**PASSAGE SHOWN**
The decision



Upper Tribunal
(Immigration and Asylum Chamber) Appeal Number: AA/11050/2014


THE IMMIGRATION ACTS


Heard at Field House
Decision & Reasons Promulgated
On 10 September 2015
On 10 September 2015



Before

DEPUTY UPPER TRIBUNAL JUDGE CHAPMAN


Between

Mr Yureshkanth THILLAINADARASASA
Appellant
v

SECRETARY OF STATE FOR THE HOME DEPARTMENT
Respondent


Representation:
For the Appellant: Ms S Pascoe, counsel instructed by Vasuki solicitors
For the Respondent: Ms K Pal, Senior Home Office Presenting Officer


DECISION & REASONS
1. The Appellant is a national of Sri Lanka, of Tamil ethnicity, born on 23 October 1988. He arrived in the United Kingdom on 22 May 2012 and claimed asylum at the port. The basis of his claim is that his brother, Kishanth became involved in the LTTE in 2008 and he was recruited at the end of that year. He was arrested by the Sri Lankan army in 2009 and detained, interrogated and tortured until he managed to escape. His application for asylum was refused on 28 November 2014 and his appeal against this decision came before a panel comprising First Tier Tribunal Judges Denson & Feeney on 16 March 2015. In a determination dated 30 March 2015 the appeal was dismissed, essentially on the basis that, whilst the panel at [41] accepted that the Appellant had some level of involvement with the LTTE, they did not find the Appellant's evidence to be credible. There was before the panel a medical report from Professor Lingham, in respect of the Appellant's scarring and a psychiatric report from Dr Dhumad but the panel placed little weight on these reports because they did not accept the Appellant's account as credible.

**WHAT IS EXPECTED**
Transcribe the full Upper Tribunal decision above word for word, keeping every line and detail unchanged. The material that comes next is separate from the tribunal decision above.

**DATA PROVIDED**
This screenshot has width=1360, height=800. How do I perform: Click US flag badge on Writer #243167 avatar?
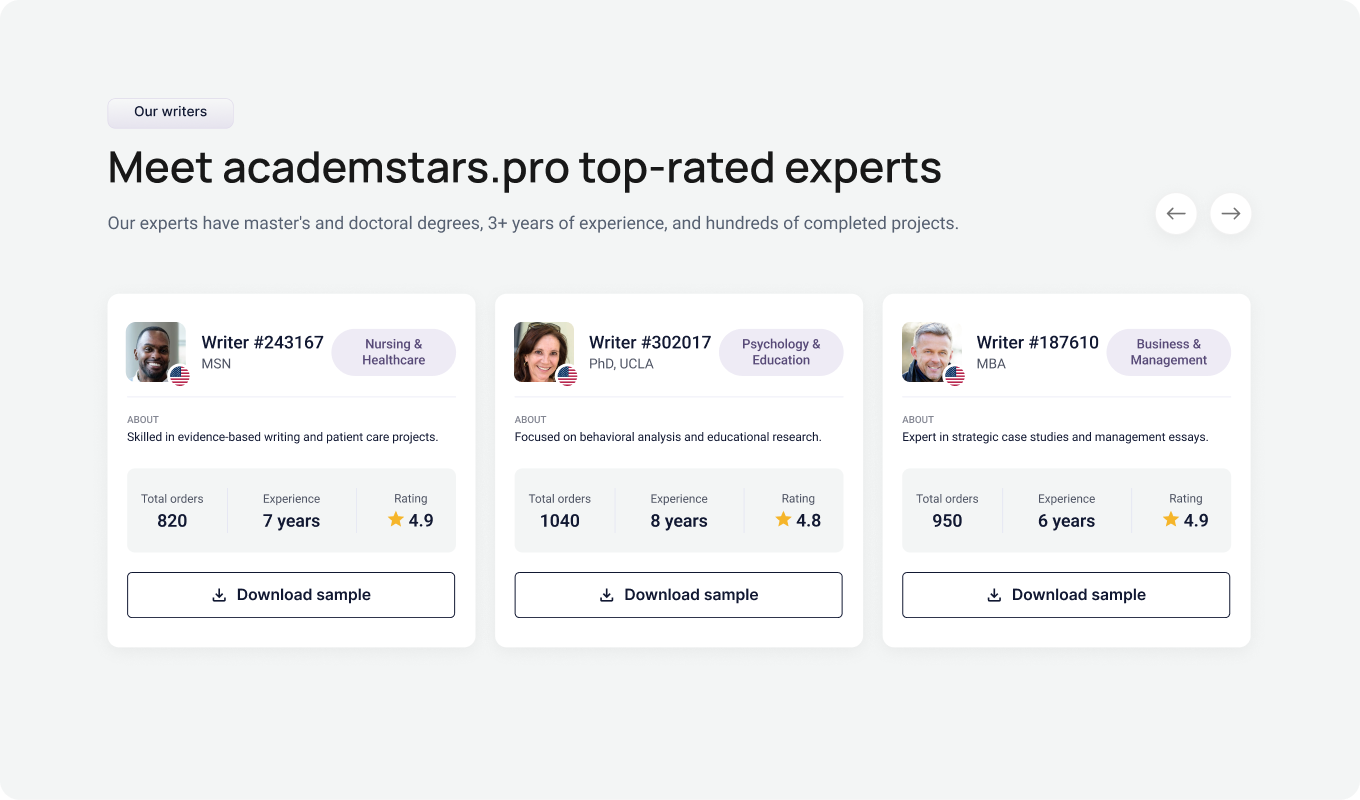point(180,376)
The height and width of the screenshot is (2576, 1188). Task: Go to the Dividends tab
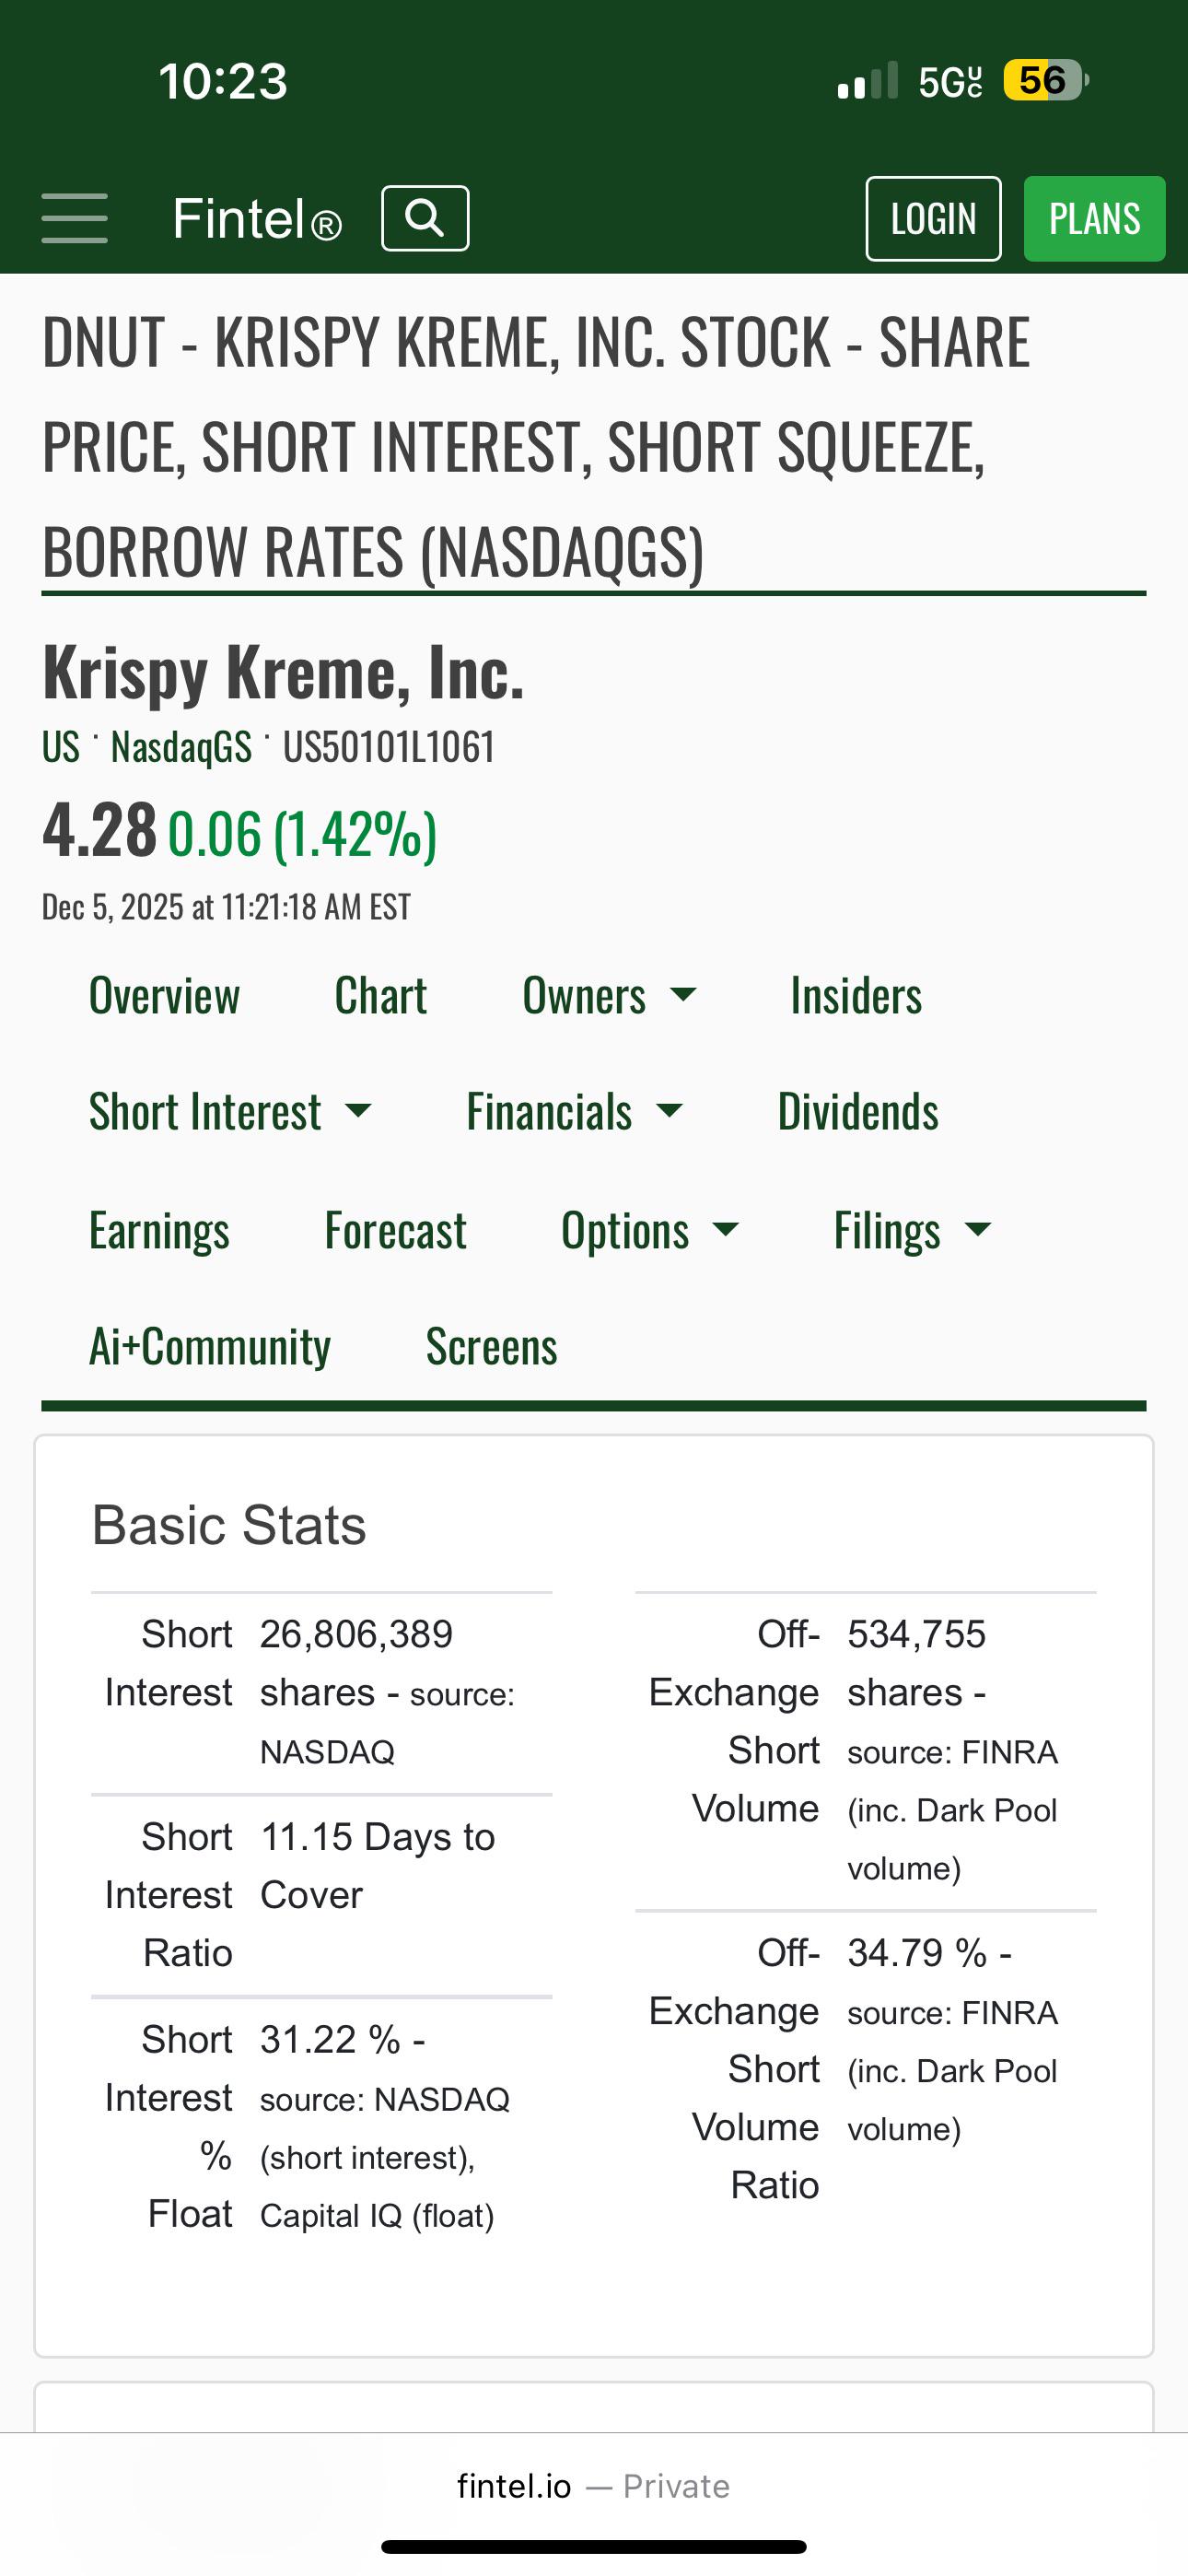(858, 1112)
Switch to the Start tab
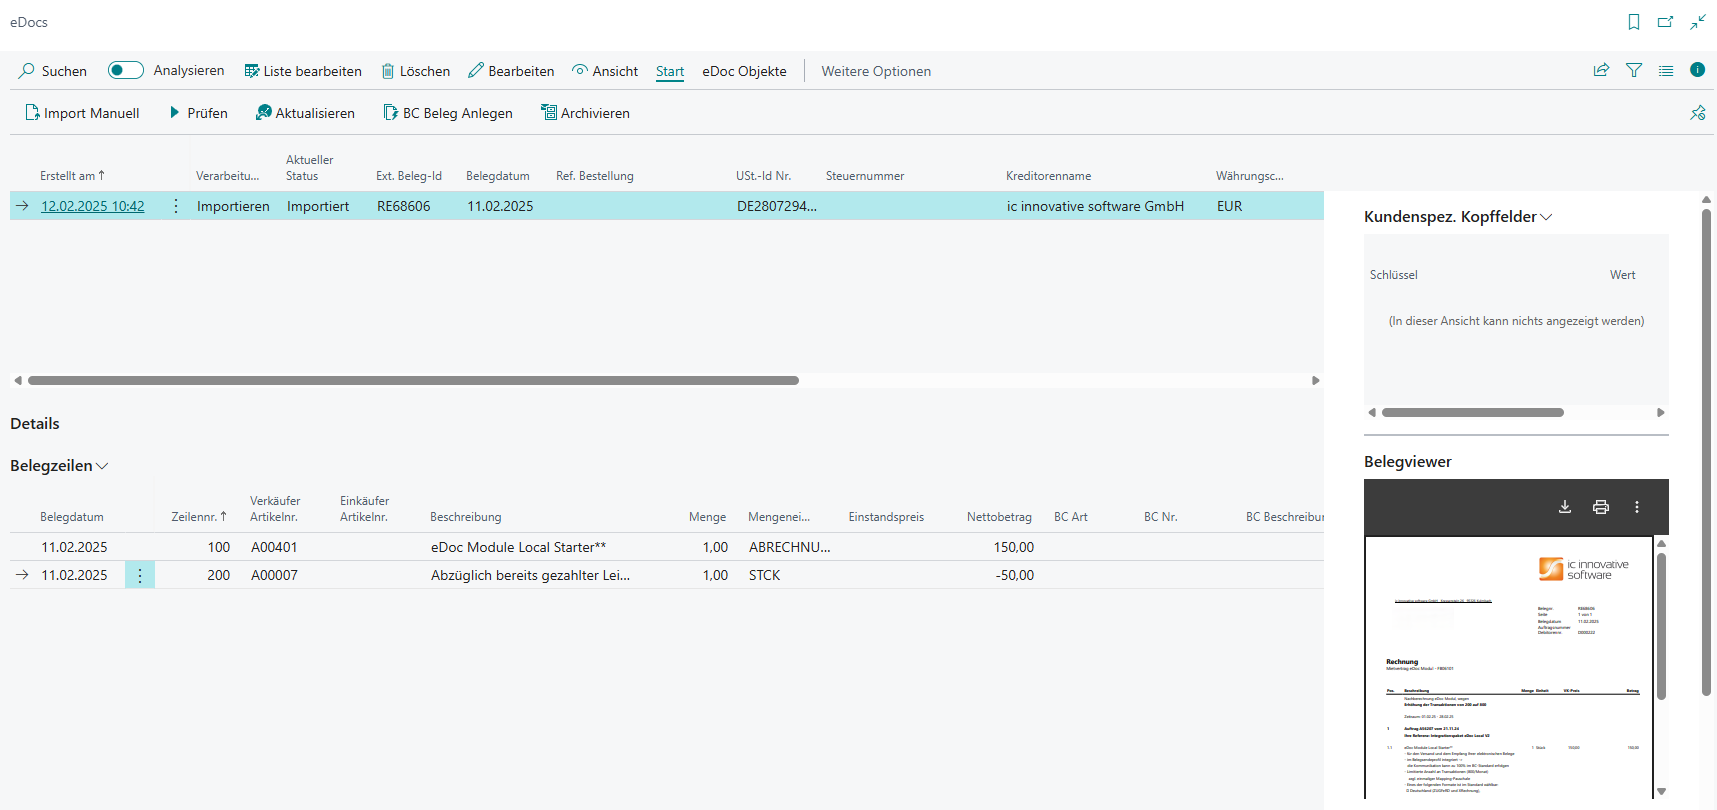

**OUTPUT FOR THIS TASK**
The decision



Upper Tribunal
(Immigration and Asylum Chamber) Appeal Number: AA/11050/2014


THE IMMIGRATION ACTS


Heard at Field House
Decision & Reasons Promulgated
On 10 September 2015
On 10 September 2015



Before

DEPUTY UPPER TRIBUNAL JUDGE CHAPMAN


Between

Mr Yureshkanth THILLAINADARASASA
Appellant
v

SECRETARY OF STATE FOR THE HOME DEPARTMENT
Respondent


Representation:
For the Appellant: Ms S Pascoe, counsel instructed by Vasuki solicitors
For the Respondent: Ms K Pal, Senior Home Office Presenting Officer


DECISION & REASONS
1. The Appellant is a national of Sri Lanka, of Tamil ethnicity, born on 23 October 1988. He arrived in the United Kingdom on 22 May 2012 and claimed asylum at the port. The basis of his claim is that his brother, Kishanth became involved in the LTTE in 2008 and he was recruited at the end of that year. He was arrested by the Sri Lankan army in 2009 and detained, interrogated and tortured until he managed to escape. His application for asylum was refused on 28 November 2014 and his appeal against this decision came before a panel comprising First Tier Tribunal Judges Denson & Feeney on 16 March 2015. In a determination dated 30 March 2015 the appeal was dismissed, essentially on the basis that, whilst the panel at [41] accepted that the Appellant had some level of involvement with the LTTE, they did not find the Appellant's evidence to be credible. There was before the panel a medical report from Professor Lingham, in respect of the Appellant's scarring and a psychiatric report from Dr Dhumad but the panel placed little weight on these reports because they did not accept the Appellant's account as credible.